Spot Metals in Trading

To be a successful trader, you must have a competitive edge that separates you from other traders. Along with skills and education, experience is key when it comes to trading.

Many traders expand and diversify their portfolio by trading spot metals.

The more assets you have under your belt, the more your competitive advantage is increased. It is also important to know your trading objectives and risk profile before jumping into the world of spot metal trading.

Gold and silver are two of the most commonly traded commodities in the world. Similar to trading currency pairs, traders take long or short positions in gold or silver while at the same time, taking the opposite position in the US Dollar.

Trading spot metals involves speculating price movements of gold or silver in relation to the US Dollar.

Spot metals are traded via over-the-counter. There is no central market for trading spot gold and silver but the main centers are London, New York and Zurich.

Why trade spot metals?

There are several reasons why trading spot gold and silver is beneficial. Along with diversifying your trading portfolio, spot metal trading is advantageous in terms of hedging opportunities and it being a type of safe haven.

There is volatility in spot metals which in turn provide trading opportunities in rising and falling markets. Spot gold trading has become a popular asset to trade due to its greater price volatility. It is considered a 'safe-haven' investment. When there is high volatility, traders have the option to move funds to gold for safety measures against risk. It is also used as a hedge against inflation and financial crises caused by economic, political or social chaos.

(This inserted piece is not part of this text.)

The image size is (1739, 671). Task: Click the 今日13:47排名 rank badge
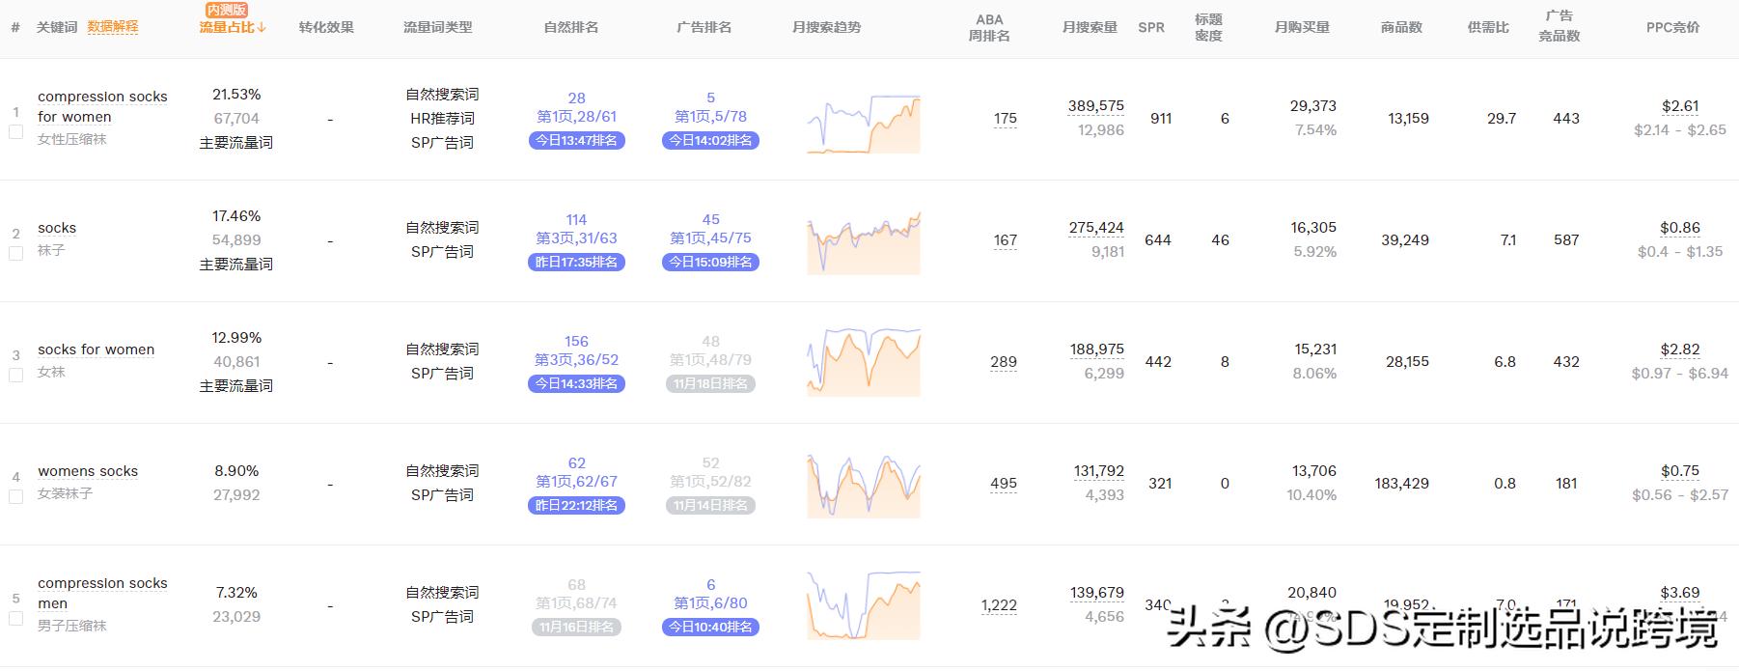click(576, 141)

Spot silver trading is ideal for traders who want to trade volatile assets but at the same time risk little capital. It is a more volatile and inexpensive version of gold.

Trading spot metals

A spot gold or silver quote is read and represented similarly to a Forex quote. Spot gold traded against the US dollar is represented as - XAU/USD. While spot silver traded against the US dollar is represented as - XAG/USD. Traders analyze market conditions and price history to predict how gold or silver performs in relation to the US dollar. There is no physical delivery of gold or silver involved.

Spot gold and silver quotes also include a BID and ASK price. Like Forex, the BID is the price at which you can sell, while the ASK is the price at which you can buy. The difference between the BID and ASK price is called SPREAD.

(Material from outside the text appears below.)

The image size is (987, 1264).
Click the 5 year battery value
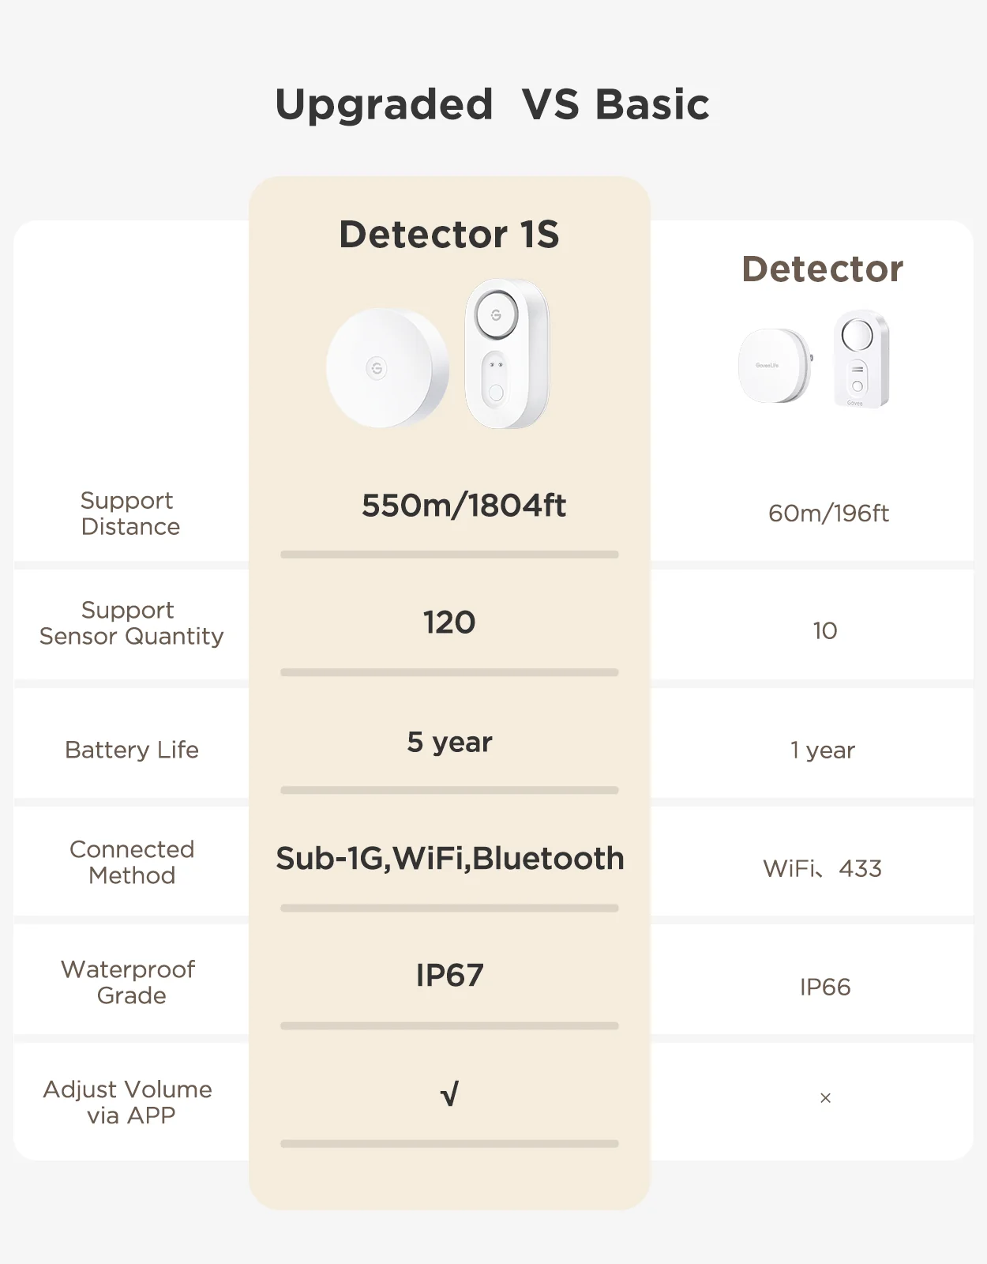[x=449, y=743]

Factors affecting spot gold trading

There are a few of factors that can affect spot gold trading. Firstly, it is the US Dollar. If the US Dollar weakens, the price of gold will rise whereas if the US Dollar strengthens, the price of gold will drop. Jewelry is also an affecting factor. The consumption of gold in countries such as India, Italy, Turkey or China gives a significant influence on the price of gold. Trading volumes and demand increase of gold is now heightened since it is traded in exchanges and online like other financial products. This is also another factor affecting spot gold trading.

Gold and silver have always had a valuable status and today it's even become precious for traders and investors alike. Thanks to its many benefits, spot metals are being traded globally, giving traders the chance to become successful and profitable.